Items from a data source —
======
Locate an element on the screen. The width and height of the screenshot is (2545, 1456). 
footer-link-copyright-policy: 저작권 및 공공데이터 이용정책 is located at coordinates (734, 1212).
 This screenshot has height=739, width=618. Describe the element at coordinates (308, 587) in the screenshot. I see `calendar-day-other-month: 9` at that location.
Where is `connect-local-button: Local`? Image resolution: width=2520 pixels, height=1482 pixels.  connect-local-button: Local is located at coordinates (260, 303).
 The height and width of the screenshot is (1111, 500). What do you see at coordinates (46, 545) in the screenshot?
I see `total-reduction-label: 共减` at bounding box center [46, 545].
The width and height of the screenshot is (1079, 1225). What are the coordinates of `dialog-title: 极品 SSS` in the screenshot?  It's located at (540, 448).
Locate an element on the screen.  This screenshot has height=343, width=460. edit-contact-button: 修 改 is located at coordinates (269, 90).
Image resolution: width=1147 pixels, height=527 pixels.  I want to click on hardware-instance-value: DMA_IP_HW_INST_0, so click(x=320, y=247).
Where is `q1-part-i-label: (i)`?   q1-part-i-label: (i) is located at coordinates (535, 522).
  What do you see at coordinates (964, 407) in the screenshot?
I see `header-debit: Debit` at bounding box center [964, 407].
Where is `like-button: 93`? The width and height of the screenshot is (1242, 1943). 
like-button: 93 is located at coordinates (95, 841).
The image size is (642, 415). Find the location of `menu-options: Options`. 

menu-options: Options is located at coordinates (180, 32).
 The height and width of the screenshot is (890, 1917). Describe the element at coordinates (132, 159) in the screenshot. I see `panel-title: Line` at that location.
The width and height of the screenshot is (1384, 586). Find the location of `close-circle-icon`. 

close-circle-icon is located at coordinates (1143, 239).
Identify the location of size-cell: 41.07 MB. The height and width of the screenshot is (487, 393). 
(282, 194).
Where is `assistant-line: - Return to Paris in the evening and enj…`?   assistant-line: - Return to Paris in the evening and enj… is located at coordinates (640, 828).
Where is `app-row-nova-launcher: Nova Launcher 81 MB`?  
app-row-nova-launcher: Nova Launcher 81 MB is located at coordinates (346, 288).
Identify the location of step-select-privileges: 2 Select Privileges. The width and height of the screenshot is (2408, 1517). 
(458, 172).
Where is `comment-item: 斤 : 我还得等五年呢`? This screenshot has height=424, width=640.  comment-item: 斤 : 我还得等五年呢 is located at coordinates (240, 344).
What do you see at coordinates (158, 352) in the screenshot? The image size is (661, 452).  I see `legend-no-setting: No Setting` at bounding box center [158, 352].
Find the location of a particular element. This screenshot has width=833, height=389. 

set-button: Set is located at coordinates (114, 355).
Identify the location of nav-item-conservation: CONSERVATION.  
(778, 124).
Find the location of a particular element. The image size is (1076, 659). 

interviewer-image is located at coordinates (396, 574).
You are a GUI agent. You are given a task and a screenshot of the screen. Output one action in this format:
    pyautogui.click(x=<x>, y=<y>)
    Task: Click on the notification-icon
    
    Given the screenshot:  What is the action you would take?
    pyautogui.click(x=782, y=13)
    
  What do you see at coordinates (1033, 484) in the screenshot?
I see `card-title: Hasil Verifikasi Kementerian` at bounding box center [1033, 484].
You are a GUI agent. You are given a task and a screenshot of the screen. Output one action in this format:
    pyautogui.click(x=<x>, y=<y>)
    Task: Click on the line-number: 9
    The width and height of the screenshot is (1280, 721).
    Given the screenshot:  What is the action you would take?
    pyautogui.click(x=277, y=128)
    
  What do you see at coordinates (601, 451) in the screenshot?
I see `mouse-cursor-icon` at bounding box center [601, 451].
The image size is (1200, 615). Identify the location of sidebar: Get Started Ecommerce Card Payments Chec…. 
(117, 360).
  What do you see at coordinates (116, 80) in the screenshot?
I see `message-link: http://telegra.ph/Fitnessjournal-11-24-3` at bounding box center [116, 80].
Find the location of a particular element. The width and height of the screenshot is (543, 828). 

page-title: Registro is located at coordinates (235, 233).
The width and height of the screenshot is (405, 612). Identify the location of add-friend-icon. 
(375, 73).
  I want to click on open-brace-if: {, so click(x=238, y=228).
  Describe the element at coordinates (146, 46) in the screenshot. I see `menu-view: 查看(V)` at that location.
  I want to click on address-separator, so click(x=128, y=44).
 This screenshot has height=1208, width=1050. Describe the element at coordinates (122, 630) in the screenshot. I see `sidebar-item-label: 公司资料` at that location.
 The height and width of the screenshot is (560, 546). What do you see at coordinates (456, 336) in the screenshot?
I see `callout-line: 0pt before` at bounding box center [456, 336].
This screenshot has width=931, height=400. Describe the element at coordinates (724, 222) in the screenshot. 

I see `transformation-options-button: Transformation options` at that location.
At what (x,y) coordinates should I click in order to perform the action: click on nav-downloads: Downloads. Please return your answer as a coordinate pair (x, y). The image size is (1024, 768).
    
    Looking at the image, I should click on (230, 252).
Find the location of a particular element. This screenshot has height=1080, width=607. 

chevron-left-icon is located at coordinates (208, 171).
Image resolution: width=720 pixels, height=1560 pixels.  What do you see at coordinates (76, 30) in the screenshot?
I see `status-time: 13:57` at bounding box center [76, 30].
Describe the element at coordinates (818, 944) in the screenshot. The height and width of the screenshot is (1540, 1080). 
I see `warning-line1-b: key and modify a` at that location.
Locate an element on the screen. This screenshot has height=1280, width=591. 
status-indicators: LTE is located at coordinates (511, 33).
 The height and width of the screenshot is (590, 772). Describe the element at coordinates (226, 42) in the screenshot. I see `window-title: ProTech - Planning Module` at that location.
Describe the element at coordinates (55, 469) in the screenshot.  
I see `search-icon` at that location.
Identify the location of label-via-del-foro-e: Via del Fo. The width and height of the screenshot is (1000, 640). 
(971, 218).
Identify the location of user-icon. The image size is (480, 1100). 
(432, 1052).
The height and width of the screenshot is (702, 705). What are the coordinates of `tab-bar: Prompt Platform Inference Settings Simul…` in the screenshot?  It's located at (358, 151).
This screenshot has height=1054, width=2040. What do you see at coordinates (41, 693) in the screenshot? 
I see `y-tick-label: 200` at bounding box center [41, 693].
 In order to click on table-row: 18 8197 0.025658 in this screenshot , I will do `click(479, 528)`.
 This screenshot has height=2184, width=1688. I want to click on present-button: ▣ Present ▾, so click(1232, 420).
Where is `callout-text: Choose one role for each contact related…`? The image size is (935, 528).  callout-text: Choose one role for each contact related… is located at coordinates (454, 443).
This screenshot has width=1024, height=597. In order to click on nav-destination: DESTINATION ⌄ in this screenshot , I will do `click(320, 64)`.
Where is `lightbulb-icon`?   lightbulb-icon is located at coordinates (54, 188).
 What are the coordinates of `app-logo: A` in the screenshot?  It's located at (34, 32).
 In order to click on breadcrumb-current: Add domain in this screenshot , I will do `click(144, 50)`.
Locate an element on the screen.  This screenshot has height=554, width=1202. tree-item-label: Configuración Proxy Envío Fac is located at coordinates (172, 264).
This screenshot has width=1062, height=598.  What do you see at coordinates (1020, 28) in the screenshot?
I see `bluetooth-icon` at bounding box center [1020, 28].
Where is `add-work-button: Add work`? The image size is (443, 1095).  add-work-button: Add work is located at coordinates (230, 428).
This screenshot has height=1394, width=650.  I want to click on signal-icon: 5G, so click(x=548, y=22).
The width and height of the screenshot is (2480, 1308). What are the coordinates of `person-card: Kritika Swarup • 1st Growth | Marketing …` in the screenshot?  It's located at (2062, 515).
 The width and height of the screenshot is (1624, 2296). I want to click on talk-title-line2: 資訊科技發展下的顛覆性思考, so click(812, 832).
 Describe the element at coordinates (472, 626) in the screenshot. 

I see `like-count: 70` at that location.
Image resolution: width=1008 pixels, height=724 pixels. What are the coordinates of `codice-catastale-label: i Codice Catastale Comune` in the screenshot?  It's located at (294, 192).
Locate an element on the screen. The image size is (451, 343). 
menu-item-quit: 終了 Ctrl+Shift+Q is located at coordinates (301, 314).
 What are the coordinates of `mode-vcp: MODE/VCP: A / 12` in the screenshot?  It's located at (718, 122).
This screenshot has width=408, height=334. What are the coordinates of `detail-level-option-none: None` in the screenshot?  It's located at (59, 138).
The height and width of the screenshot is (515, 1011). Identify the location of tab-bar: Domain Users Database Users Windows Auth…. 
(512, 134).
======
Task directions —
State how many lines of the records contain the string "sidebar". Give only the number.

Exercise result —
2